It had to happen sooner or later, even my practice nurse wasn’t surprised when it did – yes I threw my toys out of the cot, lost my temper with my situation, my illness, myself and ultimately my medication, oh yes and my consultant as well.

After seeing yet another specialist at the hospital – same team but different doctor, going through the whole process of giving your medical history which in my case is not consistent as I have memory issues, thinking ‘Yep, I like this guy, I hope I see him again’ and then finding out each different visit will bring a different doctor and eventually loss of confidence, I finally lost the plot and my sanity.

It was an ordinary day after the hospital visit and the day before Methotrexate injection day when I had a (inaccurate) moment of clarity.  I was not going to tolerate this disease (Sjogrens) any longer, I was fed up with my blood request forms sometimes reading ‘SLE’, sometimes reading ‘Sjogrens’ and sometimes both in the diagnosis section, I was fed up with feeling sick from my injection and fed up with feeling sick from missing my injection – you get the picture FED UP.

Thursday was rebellion day for me and I telephoned the hospital and cancelled my appointment, then Friday I threw a brand new box of 5 vials of Methotrexate in the sharps bin – I felt liberated, surely by putting them in the bin my body would realise I didn’t need them?  Yeah right!

No injection for me on Friday and the following week I had decided to dispose of my sharps bins and the only place I could take it to was my GP.

‘What is in the sharps bin?’ The nurse asked with a disapproving look on her face, she knew what was in the bin, she needed to make sure I knew what was in the bin.

‘Methotrexate’ I muttered, blushing furiously.

‘Well, if you want to throw it away, then see the doctor first to make sure you are making an informed decision’ She said firmly and before I knew it, I had an appointment booked for the next day to discuss my actions with my GP.

‘But why can’t you see me all the time, you are a doctor, you know what you are doing?’ I demanded to my GP the next day, he responded with that pitying look that screams ‘Oh dear’ and replied ‘You need to see a specialist and I shall reinstate your appointment’.

And that was that, my appointment as quickly as it had been cancelled, was rebooked and just literally days later, appeared in the post like a nasty Telstra bill that winks at you through the envelope and calls you a ‘wanker’.

‘Damn it!’ I thought, ‘Sjogrens wins again’  Ah but had it?  I had still gone a couple of days without my Methotrexate – I didn’t need it, Oh no, I was in charge of my body and whilst I may need a specialist, I did not need the Methotrexate, in fact had I not been so dependent on my 5mgs of predinsolone and my Plaquenil tablets, I would have binned those as well and not only that, told them to ‘piss right off’ as I did so.  But that really would have been chopping my nose off to spite my face, actually it would have been more akin to chopping my head off to spite my neck and my gut feeling told me not to be so daft.

**Dataset entries:**
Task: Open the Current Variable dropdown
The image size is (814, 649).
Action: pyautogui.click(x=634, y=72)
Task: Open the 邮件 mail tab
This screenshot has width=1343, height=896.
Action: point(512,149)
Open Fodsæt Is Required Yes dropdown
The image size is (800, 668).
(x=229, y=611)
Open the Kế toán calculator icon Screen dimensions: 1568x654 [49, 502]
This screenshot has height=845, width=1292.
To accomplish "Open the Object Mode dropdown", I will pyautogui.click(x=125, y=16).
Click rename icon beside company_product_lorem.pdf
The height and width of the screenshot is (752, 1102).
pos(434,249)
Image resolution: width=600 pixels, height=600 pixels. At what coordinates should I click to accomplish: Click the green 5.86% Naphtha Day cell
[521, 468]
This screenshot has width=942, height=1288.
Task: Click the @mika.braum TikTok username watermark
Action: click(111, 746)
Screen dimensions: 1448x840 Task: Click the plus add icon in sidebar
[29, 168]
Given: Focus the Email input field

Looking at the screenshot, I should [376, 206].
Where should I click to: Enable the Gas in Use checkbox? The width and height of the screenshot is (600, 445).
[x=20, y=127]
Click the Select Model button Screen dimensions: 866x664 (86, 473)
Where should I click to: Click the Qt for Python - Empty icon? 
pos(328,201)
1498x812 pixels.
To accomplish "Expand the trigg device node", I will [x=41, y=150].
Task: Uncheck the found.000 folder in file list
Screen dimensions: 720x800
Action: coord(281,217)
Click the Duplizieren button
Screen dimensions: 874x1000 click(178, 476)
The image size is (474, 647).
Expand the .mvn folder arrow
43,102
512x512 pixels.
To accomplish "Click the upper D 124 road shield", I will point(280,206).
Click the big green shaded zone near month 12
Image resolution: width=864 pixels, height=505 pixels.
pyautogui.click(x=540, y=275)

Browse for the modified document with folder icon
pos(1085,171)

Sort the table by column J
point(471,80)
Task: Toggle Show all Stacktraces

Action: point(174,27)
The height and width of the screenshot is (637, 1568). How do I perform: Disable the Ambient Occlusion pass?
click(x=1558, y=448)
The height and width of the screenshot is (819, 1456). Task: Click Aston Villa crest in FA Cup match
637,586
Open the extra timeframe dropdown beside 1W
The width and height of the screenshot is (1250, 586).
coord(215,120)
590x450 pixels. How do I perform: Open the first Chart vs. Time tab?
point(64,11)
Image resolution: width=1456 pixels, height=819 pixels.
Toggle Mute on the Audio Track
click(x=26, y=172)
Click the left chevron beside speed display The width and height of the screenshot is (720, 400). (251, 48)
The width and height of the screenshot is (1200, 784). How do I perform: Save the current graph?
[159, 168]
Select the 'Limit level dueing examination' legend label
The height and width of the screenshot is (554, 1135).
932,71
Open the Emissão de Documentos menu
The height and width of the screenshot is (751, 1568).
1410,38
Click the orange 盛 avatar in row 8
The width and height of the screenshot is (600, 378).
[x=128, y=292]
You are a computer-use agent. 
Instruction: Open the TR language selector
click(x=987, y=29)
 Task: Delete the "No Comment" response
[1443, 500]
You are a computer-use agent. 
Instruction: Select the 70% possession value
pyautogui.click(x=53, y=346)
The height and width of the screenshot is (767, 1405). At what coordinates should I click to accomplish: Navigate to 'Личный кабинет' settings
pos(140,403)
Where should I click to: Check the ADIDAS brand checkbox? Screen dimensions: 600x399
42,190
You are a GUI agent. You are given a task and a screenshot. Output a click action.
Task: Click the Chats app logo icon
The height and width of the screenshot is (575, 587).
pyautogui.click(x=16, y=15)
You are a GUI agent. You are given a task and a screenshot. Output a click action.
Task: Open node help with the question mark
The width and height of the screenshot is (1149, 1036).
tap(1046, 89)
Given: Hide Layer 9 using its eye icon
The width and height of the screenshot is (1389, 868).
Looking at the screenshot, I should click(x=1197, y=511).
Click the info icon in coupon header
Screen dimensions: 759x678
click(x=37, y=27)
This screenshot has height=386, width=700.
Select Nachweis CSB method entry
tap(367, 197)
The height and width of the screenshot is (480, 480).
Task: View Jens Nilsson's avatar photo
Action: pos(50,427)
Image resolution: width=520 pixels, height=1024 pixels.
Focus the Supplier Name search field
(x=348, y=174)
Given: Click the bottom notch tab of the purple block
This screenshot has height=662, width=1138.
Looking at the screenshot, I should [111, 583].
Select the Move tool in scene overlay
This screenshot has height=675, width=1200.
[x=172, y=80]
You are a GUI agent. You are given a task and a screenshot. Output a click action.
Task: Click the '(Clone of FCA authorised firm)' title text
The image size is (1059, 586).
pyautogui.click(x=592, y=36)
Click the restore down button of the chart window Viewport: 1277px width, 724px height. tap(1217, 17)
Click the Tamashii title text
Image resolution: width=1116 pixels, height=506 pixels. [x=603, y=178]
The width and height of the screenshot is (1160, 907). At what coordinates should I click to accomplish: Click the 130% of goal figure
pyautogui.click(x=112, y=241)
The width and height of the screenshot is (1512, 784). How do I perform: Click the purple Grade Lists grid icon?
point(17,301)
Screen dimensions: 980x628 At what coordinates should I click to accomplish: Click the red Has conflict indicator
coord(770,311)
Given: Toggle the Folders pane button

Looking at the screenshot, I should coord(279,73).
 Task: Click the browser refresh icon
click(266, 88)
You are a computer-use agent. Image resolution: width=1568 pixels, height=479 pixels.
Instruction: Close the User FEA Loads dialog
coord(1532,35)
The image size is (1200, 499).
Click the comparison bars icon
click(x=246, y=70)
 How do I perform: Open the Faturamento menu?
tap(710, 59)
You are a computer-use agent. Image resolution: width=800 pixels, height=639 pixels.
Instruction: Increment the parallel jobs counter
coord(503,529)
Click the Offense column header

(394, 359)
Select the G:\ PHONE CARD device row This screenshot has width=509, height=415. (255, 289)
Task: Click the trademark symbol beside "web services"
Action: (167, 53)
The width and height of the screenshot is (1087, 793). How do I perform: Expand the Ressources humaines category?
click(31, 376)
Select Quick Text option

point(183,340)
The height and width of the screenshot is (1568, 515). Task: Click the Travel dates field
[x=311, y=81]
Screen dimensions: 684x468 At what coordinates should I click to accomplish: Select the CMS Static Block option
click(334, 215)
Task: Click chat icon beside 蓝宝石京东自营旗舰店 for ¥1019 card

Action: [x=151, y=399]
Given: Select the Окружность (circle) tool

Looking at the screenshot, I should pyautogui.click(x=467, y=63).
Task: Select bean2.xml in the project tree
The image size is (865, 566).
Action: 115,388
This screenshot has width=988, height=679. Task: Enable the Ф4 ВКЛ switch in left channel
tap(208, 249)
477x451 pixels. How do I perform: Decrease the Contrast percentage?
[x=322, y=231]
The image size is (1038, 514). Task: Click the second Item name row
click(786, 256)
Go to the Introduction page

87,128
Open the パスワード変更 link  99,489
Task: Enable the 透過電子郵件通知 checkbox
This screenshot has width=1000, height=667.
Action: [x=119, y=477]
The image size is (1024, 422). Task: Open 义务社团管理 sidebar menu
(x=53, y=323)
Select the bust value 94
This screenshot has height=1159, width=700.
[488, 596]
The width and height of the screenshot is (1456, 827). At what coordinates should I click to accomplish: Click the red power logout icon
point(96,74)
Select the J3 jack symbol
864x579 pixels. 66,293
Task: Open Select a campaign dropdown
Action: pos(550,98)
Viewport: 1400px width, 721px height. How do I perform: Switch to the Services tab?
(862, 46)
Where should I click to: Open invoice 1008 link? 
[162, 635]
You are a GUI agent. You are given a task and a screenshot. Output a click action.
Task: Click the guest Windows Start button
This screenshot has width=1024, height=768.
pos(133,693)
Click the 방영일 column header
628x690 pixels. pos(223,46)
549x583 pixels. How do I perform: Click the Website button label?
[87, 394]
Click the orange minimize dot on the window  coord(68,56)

**Work request 1:**
In the text about quitting Methotrexate, how many vials were in the box thrown into the sharps bin?
**Work request 2:**
Extend the text about quitting Methotrexate, picking up right after its last sentence.

**Exercise response 1:**
Five vials.

**Exercise response 2:**
Humble Pie and all that…..

By the following Monday my joints were sore and not in the usual niggle way that they are, they were like protesting big time and even the Endone wasn’t working.  Now for me, Methotrexate makes me feel crap – I lose two days and gain 5 but I have got to the stage where even drawing up the drug makes me dry retch and I am sure I am not alone in that, hell even my cat Gordon runs away when he sees me get my injection ready.  After the dry retching comes exhaustion and drowsiness and my body generally protests because the drug is so toxic and goes against what your body is meant to do as in suppress your immune system, except as we all know, those of us in the Sjogrens/Lupus club have our immune systems attack us like the enemy we are not.

The next day for me, is spent feeling nauseous and the slightest smell of food can make me feel like vomiting – except that I never vomit but have taken an aversion to some foods as in Curry, Chilli, Spag Bolognese, etc.  And to make that worse, I also have to contend with intellectually and hormonally challenged females that no matter how many times they are told that no, I cannot get pregnant, what I have is hereditary, and at 46 years old I am too old to reproduce and finally, yes they love their children and I am pleased for them but I don’t feel the same way and am not about to get pregnant to fit in with what they perceive to be ‘the norm’.  So as you can see, Methotrexate comes with side effects – nasty ones and with that, brings out the stupid from society to make their own hormone surging judgements.

The day after methotrexate is a big challenge, I love doing my housework and take pride in a nice home but since I have been on this drug, it is all I can do to skim around the house with a vacuum and have resorted to scouring pages like Groupon and Scoopon in a bid to get a discounted Roomba or Robomaid to make my life easier – as my husband does all the cooking and I do the cleaning, we are a team and that is how we work.  Although Abdel has said he would pay handsomely to see our dogs herd up the Roomba or Gordon the cat ride around on it but that is another story.

All those of you that take methotrexate, I am sure understand these sick feelings, the exhaustion, the dizziness, the nausea, the feeling so drained and weak that even lying on the sofa is not enough, quite simply you could melt through it and dissolve through the sofa if you could.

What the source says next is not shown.